(Stored data)
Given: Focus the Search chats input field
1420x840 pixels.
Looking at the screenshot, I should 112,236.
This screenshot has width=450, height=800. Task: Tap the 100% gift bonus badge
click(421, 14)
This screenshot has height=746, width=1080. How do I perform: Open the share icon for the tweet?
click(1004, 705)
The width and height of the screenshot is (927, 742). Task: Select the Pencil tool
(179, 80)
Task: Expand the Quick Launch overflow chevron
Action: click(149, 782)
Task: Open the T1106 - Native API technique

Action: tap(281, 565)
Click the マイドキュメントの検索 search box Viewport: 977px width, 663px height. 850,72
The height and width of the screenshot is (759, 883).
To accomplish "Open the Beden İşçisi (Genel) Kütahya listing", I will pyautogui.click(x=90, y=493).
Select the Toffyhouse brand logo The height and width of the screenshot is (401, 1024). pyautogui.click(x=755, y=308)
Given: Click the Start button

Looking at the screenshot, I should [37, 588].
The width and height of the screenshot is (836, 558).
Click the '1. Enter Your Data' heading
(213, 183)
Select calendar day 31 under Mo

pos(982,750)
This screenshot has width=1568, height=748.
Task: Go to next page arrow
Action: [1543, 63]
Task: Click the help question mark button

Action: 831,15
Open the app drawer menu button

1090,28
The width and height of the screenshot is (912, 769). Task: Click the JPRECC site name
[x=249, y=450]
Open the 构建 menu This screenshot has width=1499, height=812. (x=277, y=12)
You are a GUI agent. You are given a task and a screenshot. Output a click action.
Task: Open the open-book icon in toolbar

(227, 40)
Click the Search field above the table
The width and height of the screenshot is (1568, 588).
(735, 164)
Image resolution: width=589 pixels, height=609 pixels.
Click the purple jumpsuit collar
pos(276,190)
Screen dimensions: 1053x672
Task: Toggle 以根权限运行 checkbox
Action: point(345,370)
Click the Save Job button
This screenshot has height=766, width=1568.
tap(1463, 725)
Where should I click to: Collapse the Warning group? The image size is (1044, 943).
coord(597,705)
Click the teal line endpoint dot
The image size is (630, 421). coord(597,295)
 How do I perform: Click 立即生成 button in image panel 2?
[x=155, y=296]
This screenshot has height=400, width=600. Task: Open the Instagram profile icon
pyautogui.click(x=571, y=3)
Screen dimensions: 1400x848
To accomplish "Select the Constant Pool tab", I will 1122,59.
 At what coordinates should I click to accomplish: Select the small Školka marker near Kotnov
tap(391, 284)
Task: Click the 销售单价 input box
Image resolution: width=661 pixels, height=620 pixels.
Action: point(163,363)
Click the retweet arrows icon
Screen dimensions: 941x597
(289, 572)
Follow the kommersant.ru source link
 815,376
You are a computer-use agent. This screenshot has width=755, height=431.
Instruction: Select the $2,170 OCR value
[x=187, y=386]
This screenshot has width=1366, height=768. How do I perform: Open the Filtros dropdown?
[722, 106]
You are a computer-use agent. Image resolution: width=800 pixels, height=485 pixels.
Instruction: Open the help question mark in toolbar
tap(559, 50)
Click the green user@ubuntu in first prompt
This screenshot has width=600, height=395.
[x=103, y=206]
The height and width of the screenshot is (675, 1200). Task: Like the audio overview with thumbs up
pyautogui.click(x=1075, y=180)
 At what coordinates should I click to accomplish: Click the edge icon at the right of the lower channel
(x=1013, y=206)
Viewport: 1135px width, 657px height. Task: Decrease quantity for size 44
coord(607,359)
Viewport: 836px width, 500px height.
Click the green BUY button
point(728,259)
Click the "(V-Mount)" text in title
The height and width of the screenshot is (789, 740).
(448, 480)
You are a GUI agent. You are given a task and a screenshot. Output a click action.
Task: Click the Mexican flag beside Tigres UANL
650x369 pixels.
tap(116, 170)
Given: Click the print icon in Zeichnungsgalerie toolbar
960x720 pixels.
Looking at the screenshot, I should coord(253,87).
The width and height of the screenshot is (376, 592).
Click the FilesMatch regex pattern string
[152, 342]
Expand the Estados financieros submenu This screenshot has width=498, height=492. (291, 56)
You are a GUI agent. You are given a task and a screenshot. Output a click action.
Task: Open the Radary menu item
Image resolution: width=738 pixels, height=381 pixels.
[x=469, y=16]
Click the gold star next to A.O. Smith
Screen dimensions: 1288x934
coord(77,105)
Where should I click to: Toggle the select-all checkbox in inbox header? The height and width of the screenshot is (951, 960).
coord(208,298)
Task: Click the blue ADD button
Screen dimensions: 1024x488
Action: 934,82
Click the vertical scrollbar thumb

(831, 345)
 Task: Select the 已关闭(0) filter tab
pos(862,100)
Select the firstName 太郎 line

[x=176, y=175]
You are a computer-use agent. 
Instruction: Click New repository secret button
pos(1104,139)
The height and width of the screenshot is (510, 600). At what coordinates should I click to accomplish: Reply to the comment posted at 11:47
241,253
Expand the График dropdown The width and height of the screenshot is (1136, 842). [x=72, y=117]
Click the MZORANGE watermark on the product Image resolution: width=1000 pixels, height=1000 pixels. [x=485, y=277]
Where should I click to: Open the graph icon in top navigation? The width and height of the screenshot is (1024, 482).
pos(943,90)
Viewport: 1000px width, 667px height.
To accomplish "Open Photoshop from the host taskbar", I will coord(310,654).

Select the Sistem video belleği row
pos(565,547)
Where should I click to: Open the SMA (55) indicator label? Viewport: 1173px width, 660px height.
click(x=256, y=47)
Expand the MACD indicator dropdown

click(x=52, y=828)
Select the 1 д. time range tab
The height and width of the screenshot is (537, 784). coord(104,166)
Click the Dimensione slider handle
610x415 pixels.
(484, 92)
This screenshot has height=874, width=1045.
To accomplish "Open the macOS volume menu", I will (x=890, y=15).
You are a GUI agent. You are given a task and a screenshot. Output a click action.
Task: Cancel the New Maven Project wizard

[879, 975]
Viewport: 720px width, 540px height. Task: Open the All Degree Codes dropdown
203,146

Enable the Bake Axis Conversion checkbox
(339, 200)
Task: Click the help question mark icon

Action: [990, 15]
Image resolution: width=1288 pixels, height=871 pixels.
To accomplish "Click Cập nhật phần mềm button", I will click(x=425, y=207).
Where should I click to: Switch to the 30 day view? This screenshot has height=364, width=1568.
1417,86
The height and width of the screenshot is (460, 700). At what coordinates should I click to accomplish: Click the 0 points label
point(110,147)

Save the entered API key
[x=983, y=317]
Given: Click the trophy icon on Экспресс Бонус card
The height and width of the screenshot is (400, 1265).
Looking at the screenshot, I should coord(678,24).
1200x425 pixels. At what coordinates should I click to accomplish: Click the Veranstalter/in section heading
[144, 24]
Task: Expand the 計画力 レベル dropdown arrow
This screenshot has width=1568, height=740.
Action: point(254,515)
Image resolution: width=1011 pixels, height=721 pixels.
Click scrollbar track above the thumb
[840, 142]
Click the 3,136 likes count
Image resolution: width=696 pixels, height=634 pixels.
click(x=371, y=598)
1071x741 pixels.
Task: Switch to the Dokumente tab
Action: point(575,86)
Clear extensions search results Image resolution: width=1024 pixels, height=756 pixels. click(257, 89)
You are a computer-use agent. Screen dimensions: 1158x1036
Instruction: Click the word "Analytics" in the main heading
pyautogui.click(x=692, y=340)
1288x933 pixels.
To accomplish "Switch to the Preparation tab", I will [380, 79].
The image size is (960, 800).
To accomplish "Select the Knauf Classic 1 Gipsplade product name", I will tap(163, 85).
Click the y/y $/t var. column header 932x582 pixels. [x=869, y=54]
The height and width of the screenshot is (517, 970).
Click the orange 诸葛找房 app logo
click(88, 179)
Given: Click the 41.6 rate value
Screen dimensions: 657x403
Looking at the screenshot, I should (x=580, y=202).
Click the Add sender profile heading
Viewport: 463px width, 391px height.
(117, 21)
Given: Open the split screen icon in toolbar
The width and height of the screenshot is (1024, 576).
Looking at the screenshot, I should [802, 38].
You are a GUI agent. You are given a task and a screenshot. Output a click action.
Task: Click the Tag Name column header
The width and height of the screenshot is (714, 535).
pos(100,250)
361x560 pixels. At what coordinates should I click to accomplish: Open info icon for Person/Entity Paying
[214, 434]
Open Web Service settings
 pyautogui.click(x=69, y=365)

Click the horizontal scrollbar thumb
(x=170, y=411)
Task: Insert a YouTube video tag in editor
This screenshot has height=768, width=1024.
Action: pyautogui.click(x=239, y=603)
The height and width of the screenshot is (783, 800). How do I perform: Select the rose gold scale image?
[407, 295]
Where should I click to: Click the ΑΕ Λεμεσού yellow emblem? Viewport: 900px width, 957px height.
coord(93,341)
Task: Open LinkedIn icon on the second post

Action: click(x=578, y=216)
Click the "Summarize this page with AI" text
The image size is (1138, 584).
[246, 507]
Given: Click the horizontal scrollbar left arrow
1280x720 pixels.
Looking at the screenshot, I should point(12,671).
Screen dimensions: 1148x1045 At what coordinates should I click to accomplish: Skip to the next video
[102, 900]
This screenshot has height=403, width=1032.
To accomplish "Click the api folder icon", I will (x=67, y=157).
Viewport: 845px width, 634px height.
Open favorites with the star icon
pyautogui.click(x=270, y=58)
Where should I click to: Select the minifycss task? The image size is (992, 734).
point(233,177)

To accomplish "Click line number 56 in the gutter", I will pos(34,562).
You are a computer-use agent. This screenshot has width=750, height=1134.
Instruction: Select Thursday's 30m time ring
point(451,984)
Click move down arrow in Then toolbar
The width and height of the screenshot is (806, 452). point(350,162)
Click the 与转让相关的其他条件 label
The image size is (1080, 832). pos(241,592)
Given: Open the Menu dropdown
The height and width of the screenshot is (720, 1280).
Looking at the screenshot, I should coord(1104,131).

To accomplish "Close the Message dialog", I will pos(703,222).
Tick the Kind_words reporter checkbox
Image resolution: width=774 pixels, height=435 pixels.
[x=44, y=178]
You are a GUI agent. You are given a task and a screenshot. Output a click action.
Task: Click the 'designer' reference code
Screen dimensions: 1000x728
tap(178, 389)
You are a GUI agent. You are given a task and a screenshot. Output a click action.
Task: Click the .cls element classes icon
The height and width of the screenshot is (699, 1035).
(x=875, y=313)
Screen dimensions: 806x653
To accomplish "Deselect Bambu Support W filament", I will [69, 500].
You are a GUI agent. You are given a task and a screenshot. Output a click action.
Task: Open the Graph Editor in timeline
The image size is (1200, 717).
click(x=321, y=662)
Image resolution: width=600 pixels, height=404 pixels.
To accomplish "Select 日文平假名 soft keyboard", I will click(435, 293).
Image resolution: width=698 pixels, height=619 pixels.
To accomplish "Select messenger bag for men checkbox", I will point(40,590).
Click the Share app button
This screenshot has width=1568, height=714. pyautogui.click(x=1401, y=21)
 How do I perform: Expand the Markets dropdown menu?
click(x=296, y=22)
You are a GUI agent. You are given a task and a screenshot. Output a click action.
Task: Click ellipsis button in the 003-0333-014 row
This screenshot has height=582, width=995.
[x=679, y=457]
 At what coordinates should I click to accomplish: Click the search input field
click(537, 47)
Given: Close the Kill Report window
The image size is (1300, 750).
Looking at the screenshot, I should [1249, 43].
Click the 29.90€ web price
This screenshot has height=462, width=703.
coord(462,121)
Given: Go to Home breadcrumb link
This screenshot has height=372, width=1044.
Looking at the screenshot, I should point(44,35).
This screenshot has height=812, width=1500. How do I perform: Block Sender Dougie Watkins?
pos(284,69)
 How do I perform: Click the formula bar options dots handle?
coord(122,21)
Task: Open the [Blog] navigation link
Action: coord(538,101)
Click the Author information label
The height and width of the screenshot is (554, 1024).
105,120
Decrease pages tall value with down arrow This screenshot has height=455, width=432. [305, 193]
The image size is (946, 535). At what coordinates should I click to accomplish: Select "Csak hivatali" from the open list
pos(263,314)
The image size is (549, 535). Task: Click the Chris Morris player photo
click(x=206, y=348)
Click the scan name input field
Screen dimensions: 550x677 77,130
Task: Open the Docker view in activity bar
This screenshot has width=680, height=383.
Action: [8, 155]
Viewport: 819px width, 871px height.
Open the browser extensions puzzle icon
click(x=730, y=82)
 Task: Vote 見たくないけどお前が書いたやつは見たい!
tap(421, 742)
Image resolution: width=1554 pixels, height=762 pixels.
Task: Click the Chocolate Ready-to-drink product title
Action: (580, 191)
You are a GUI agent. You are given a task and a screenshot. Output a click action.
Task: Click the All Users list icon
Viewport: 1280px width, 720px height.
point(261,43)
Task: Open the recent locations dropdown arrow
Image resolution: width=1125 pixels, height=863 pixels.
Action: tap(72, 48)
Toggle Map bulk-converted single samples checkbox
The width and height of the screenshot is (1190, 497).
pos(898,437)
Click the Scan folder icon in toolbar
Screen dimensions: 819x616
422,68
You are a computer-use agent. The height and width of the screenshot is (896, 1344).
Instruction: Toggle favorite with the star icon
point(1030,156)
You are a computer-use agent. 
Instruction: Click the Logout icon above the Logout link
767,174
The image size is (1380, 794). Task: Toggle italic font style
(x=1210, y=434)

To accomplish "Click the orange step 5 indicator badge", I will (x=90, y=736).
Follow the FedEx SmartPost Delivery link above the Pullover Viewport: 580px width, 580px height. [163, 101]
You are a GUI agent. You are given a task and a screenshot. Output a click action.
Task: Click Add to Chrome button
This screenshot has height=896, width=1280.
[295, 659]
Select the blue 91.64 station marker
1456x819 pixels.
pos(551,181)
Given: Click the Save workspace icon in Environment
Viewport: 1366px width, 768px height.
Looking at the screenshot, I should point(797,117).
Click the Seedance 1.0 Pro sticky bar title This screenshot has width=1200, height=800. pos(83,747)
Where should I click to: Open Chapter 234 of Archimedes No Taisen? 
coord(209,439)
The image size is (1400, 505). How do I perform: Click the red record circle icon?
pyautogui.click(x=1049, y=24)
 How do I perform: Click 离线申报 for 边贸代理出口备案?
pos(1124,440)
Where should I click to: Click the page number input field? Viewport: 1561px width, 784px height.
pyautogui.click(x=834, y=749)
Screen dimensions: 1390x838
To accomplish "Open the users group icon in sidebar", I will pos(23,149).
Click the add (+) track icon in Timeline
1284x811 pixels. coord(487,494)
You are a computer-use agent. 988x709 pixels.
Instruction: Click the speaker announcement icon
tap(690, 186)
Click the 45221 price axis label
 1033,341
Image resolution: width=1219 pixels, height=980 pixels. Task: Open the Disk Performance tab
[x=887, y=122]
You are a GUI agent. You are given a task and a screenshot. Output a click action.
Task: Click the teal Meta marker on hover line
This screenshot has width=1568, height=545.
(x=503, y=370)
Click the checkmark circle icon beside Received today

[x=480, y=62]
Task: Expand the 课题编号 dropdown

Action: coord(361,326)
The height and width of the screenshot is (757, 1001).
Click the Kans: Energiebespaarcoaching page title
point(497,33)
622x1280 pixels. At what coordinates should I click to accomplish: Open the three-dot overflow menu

- DIRECTIONS FOR THIS TASK: Extract exactly and only the lines above from the line containing "The height and width of the screenshot is (699, 1035)." through the line containing "Given: Close the Kill Report window", both end lines included.

- FINAL ANSWER:
The height and width of the screenshot is (699, 1035).
(x=875, y=313)
Screen dimensions: 806x653
To accomplish "Deselect Bambu Support W filament", I will [69, 500].
You are a GUI agent. You are given a task and a screenshot. Output a click action.
Task: Open the Graph Editor in timeline
The image size is (1200, 717).
click(x=321, y=662)
Image resolution: width=600 pixels, height=404 pixels.
To accomplish "Select 日文平假名 soft keyboard", I will click(435, 293).
Image resolution: width=698 pixels, height=619 pixels.
To accomplish "Select messenger bag for men checkbox", I will point(40,590).
Click the Share app button
This screenshot has width=1568, height=714. pyautogui.click(x=1401, y=21)
 How do I perform: Expand the Markets dropdown menu?
click(x=296, y=22)
You are a GUI agent. You are given a task and a screenshot. Output a click action.
Task: Click ellipsis button in the 003-0333-014 row
This screenshot has height=582, width=995.
[x=679, y=457]
 At what coordinates should I click to accomplish: Click the search input field
click(537, 47)
Given: Close the Kill Report window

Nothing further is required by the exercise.